**** Recorded data ****

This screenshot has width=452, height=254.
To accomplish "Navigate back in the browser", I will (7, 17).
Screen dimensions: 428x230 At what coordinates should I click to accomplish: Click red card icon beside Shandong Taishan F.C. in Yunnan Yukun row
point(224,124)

****
**** Recorded data ****

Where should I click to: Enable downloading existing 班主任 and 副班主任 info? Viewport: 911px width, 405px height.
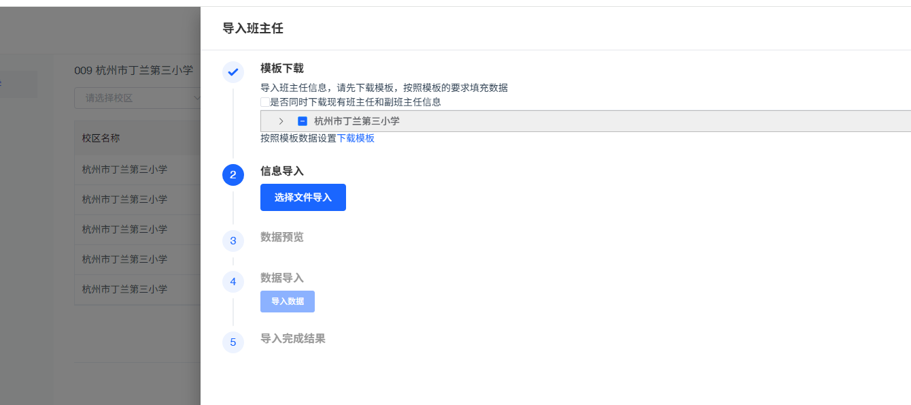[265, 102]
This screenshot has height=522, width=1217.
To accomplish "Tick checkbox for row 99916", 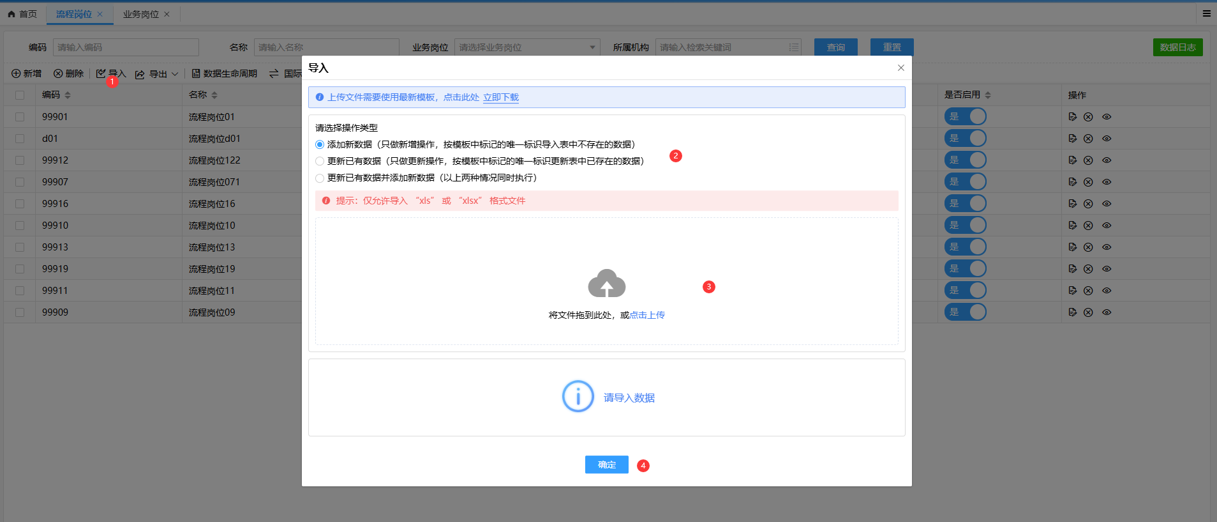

****
**** Recorded data ****

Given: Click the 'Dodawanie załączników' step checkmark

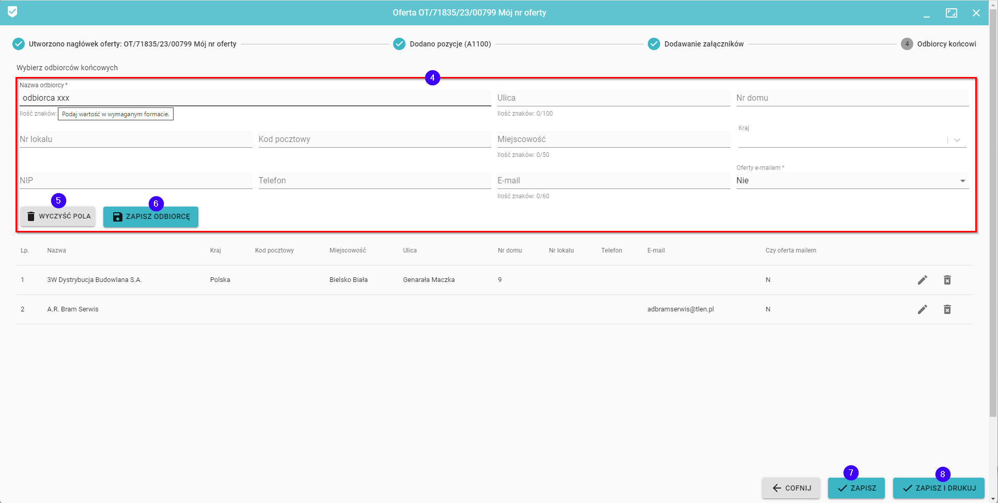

****

» Work request
Nothing but the lines above, starting at the line that contains "This screenshot has height=522, width=1217." and ending at the line that contains "checkbox for row", should be given again, exactly and without the pictures.

» Solution to this task
This screenshot has height=522, width=1217.
To accomplish "Tick checkbox for row 99916", 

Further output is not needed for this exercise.